Sono trascorsi esattamente quattro anni dalla morte di Davide Trentini, il 53enne di Massa che, malato di sclerosi multipla, scelse di morire col suicidio assistito in una clinica svizzera, con l’aiuto di Mina Welby e Marco Cappato. A ricordalo è l’associazione Luca Coscioni, di cui Welby e Cappato sono rispettivamente copresidente e tesoriere, specificando che entrambi rischiano una condanna fino a 12 anni di carcere. Il 28 aprile, a Genova, si aprirà infatti il processo di appello che li vede impuati per concorso nel reato di istigazione o aiuto al suicidio. In primo grado a Massa, nel luglio scorso, Cappato e Welby, che si autodenunciarono nei giorni successivi alla morte di Trentini, furono assolti. Sentenza contro cui ha fatto ricorso la procura.
"Cappato e Welby rischiano il carcere a causa dell’inerzia di un Parlamento sordo ai richiami della Corte Costituzionale, che finora ha scelto di non avviare un dibattito sul tema, mentre migliaia di persone in Italia sono costrette a subire condizioni di sofferenza estrema – commenta l’avvocato Filomena Gallo, segretario dell’associazione Luca Coscioni, coordinatrice del collegio difensivo di Welby e Cappato –. Chi può permetterselo riesce ad affrontare un viaggio terribile e andare in Svizzera. Tra le tante persone alle quali è impedita la libertà di scelta ci sono sia coloro che sono nelle condizioni nelle quali era Davide Trentini, sia coloro che versano nelle condizioni di Mario, il primo italiano ad aver fatto ricorso contro un Asl dopo il diniego ricevuto per l’accesso al suicidio assistito, nonostante tale diritto sia stato riconosciuto dalla Consulta".

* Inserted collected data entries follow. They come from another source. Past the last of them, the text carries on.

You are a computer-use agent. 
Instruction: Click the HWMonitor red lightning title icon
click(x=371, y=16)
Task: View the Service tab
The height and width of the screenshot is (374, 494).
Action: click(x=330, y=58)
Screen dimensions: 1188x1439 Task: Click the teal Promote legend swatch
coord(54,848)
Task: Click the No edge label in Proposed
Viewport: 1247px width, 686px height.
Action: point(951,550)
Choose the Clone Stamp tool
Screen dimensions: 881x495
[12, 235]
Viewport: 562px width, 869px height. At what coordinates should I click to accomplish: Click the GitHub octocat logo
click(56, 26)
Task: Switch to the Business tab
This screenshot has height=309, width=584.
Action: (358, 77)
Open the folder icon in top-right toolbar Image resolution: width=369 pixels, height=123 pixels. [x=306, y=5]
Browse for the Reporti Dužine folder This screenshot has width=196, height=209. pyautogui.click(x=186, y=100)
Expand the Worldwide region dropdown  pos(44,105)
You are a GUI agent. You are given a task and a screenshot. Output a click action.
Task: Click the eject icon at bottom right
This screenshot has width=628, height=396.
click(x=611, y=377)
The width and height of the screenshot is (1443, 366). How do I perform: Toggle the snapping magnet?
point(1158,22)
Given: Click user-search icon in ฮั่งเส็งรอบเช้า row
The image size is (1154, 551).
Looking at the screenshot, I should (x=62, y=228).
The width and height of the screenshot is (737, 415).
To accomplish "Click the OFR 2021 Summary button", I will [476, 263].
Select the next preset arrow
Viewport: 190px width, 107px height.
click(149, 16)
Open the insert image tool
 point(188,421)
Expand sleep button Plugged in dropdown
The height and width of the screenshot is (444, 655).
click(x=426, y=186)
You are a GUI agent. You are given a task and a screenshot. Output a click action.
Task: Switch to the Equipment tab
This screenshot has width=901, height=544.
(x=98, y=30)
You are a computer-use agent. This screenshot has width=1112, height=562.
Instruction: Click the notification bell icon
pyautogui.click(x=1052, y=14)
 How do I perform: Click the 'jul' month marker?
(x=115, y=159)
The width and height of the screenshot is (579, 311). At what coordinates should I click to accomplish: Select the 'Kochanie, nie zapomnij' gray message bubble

I partiti, tutti, portano la responsabilità della scelta del Parlamento di voltare la testa dall’altra parte e non fare nulla – conclude l’avvocato Gallo –. Non hanno infatti fornito alcuna risposto né ai giudici della Corte costituzionale né agli oltre 140.000 cittadini che hanno chiesto attraverso una legge di iniziativa popolare la legalizzazione dell’eutanasia".